▶ _Exercise instructions_:
1/ In the author's note on Chapter 59, how many chapters was "Operation Appletree" originally supposed to take?
2/ Write out the part of the author's note on Chapter 59 that opens with the words containing "The part in" and closes with "of the chapter.".
3/ Write the next part of the author's note on Chapter 59, starting after its last sentence.

====== Given passage

The story's not dead yet!! (And I'm allowed to say that because I just posted an update.)
Chapter 59: Closure, Part 1
Analysis (and possible spoilers):
I'm glad this one's finally done. I'm not completely happy with it; I feel there are a lot of parts that are weak, but after much consideration I don't know how to fix them. So I just pushed forward and finished it, because the show must go on.
A big part of the reason this was hard to write is the content: "Operation Appletree" was originally supposed to only take one chapter, leaving the Chapter 60 milestone free for a different kind of surprise. But now, Saura's journey back home has been split off four times, and to make it worse, there's a part at the end I've been wanting to write for nearly a year now, and it kept feeling like it was getting farther and farther away the more I wrote. But now, without a doubt in the world, it's going to happen in the next chapter. Nothing can stop it.
The part in this chapter I felt the most uncomfortable with was the scene when they entered Ion Plains. That was the part I was stuck at for a very long time. It was at that moment when I realized the chapter didn't have a strong theme, and that all the emotions were weak and lacked focus, and weren't very well executed, so I felt uncomfortable with continuing. But answers never came to me, so eventually I came up with a different idea. That idea became the basis for the second half of the chapter.

============
====== Data under study

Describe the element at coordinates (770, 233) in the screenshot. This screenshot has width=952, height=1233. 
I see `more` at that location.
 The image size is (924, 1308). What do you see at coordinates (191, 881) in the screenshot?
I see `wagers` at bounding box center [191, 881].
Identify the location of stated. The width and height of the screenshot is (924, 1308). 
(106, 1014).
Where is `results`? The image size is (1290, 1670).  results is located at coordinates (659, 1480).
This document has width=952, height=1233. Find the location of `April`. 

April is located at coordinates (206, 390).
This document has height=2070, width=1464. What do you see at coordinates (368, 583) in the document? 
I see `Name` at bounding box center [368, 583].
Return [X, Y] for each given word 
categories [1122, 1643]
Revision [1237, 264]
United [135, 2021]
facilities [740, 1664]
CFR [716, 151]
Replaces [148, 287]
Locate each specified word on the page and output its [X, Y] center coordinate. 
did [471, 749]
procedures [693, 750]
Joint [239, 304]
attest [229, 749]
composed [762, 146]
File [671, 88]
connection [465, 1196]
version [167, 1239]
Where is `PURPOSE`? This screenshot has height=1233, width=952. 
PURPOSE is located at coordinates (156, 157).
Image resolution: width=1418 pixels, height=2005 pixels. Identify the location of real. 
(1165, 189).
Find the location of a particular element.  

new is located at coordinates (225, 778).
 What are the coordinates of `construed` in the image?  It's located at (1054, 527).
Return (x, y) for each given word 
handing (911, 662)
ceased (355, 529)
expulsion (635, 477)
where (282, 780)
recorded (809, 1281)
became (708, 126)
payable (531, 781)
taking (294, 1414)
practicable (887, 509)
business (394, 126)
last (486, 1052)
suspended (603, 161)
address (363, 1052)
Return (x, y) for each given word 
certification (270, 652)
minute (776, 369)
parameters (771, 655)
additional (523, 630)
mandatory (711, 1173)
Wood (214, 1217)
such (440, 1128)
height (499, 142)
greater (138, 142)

============

▶ _Outputs by task_:
1/ Only one chapter.

2/
The part in this chapter I felt the most uncomfortable with was the scene when they entered Ion Plains. That was the part I was stuck at for a very long time. It was at that moment when I realized the chapter didn't have a strong theme, and that all the emotions were weak and lacked focus, and weren't very well executed, so I felt uncomfortable with continuing. But answers never came to me, so eventually I came up with a different idea. That idea became the basis for the second half of the chapter.

3/
Originally, the concept for this part was to explore an interpretation of the "electric-type habitat", inspired by Amp Plains from PMD2, with Ray commenting about how awesome it felt to be there and how his brother would teach him to catch lightning in some other electric habitat. When I realized the chapter had to be split again to keep it from becoming Eon Fable-length, I struggled to find a good stopping point for it. Ray talking about his brother wasn't exactly an emotionally powerful theme on its own, and I already felt guilty at stopping the previous chapter at such a pathetically bad place, I didn't want a repeat of that.
Then I got the idea to finish Ray's character development completely in one full blow, and that's when the chapter started to turn around.
I felt that the worst part of this chapter was the weak justification for Ray running off, but the moment I started writing the flashbacks, my inspiration returned in full force, and the entire second half of the chapter came out very easily, so much so that I feel that any doubt one may have at Ray abandoning the team is forgotten when they see his emotional development through the rest of the chapter. Now that he knows the answers about his past, he's pretty much a complete character, just like Scythe was when he left the spotlight at the end of season 3. Sure, there's still the "Lost Loot" to find (which, yeah, is a nod to a PMD item), but that's going to affect Team Ember as a whole more than just Ray. Ray has finally reached the end of his character development. Everything that can be said about him has now been said.
And that's a good thing, because in Season 5 there will be little time for this kind of thing. I have to get it all out of the way now. That's why this is the "Ember" season; its purpose is to finish the development of the main characters so that other characters can enter the spotlight when they need. You'll see just why this is important at the tail end of the next chapter.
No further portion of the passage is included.